## WHAT YOU ARE ASKED TO DO
Exact transcription, pictures omitted: begin at the top line of the records below and end with the line bearing "Fellowships (340, 141)".

## INFORMATION GIVEN
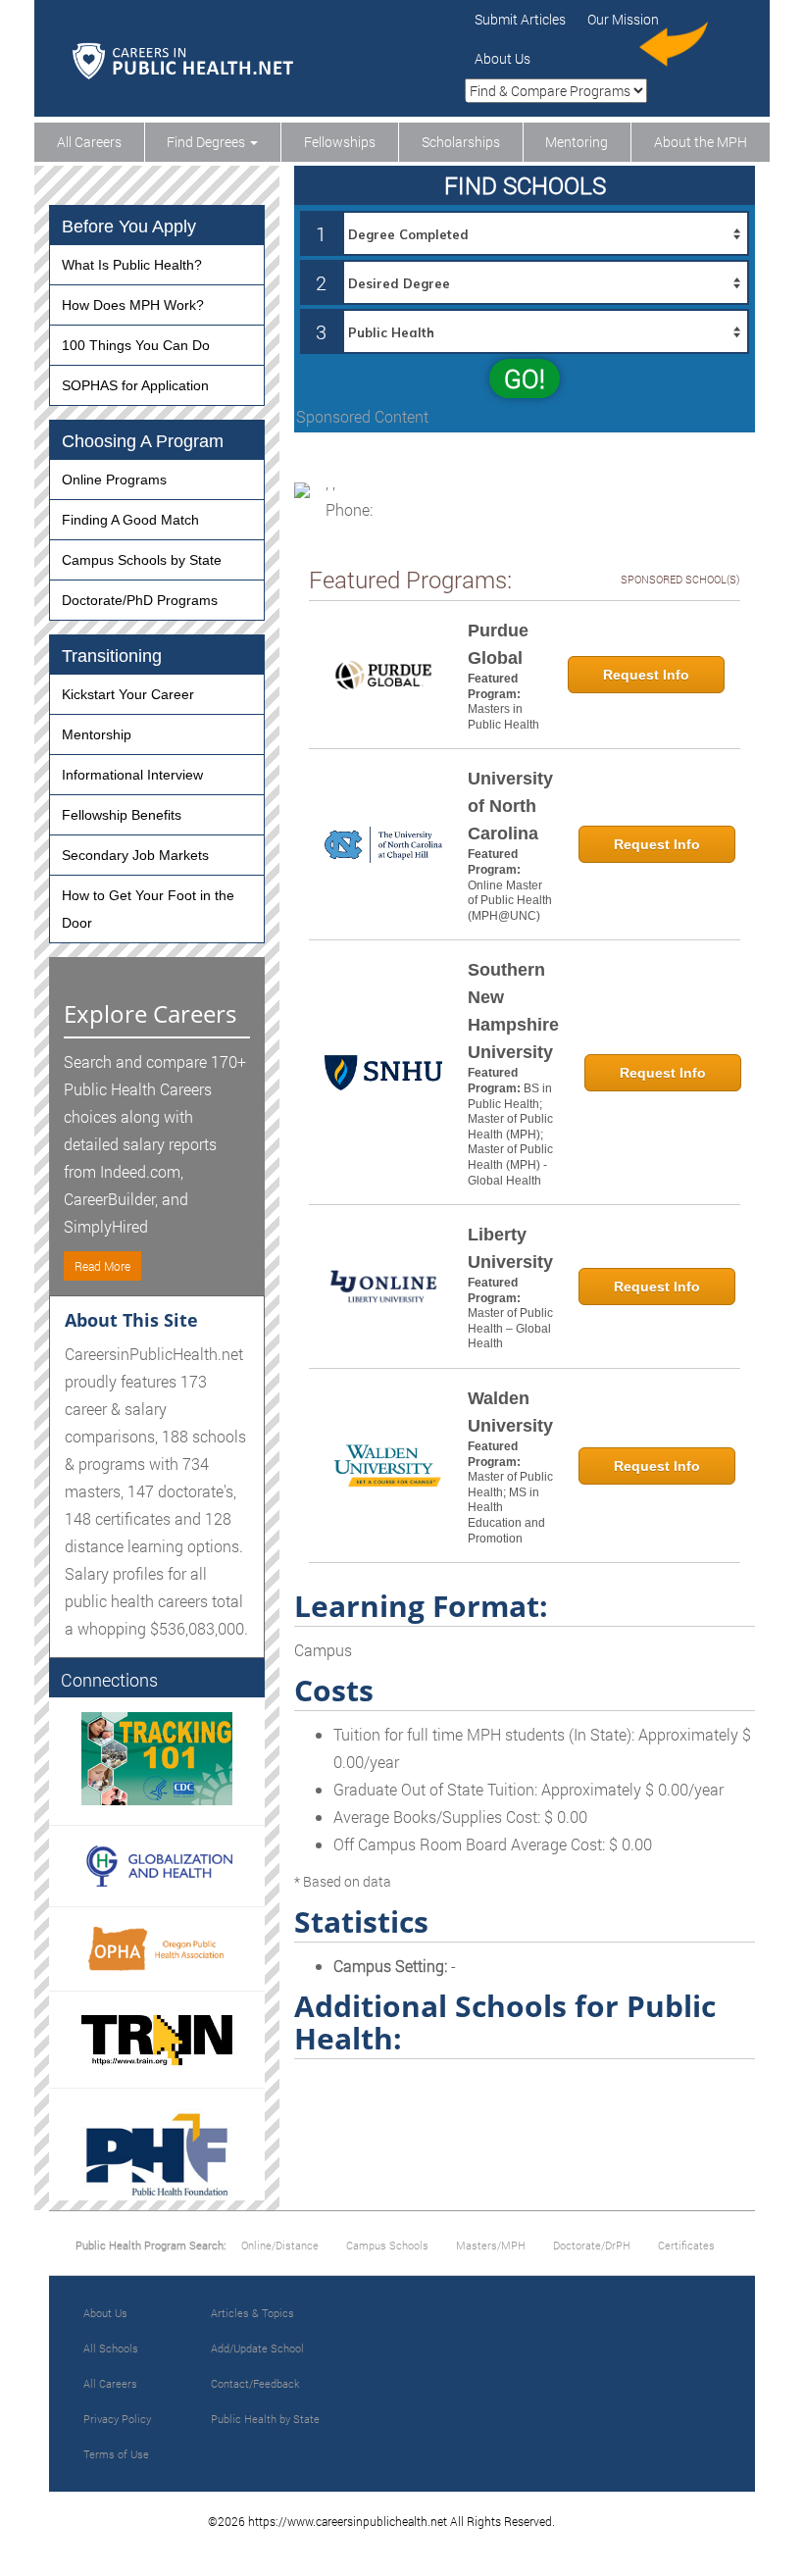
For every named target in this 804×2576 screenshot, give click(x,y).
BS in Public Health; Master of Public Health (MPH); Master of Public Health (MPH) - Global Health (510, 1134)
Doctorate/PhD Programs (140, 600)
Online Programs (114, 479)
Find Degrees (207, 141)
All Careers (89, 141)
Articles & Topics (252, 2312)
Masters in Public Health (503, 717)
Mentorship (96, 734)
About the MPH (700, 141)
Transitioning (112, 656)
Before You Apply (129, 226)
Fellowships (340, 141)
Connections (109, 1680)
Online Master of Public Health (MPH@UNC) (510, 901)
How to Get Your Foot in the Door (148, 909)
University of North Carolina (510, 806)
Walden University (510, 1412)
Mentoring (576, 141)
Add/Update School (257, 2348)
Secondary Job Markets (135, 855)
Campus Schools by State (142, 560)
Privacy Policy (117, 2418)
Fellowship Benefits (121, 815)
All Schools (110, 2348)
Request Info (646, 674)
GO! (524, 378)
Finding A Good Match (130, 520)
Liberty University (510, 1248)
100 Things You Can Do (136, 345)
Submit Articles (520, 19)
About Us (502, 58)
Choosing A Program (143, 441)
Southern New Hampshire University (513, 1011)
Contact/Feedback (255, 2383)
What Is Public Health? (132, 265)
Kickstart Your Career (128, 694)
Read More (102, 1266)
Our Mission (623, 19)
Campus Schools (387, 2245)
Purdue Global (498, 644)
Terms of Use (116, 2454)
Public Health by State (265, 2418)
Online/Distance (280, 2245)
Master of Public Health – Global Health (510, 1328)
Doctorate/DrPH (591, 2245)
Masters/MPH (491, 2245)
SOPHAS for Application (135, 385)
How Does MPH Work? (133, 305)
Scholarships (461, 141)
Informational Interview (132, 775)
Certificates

## EXERCISE SOLUTION
For every named target in this 804×2576 screenshot, give click(x,y).
BS in Public Health; Master of Public Health (MPH); Master of Public Health (MPH) - Global Health (510, 1134)
Doctorate/PhD Programs (140, 600)
Online Programs (114, 479)
Find Degrees (207, 141)
All Careers (89, 141)
Articles & Topics (252, 2312)
Masters in Public Health (503, 717)
Mentorship (96, 734)
About the MPH (700, 141)
Transitioning (112, 656)
Before You Apply (129, 226)
Fellowships (340, 141)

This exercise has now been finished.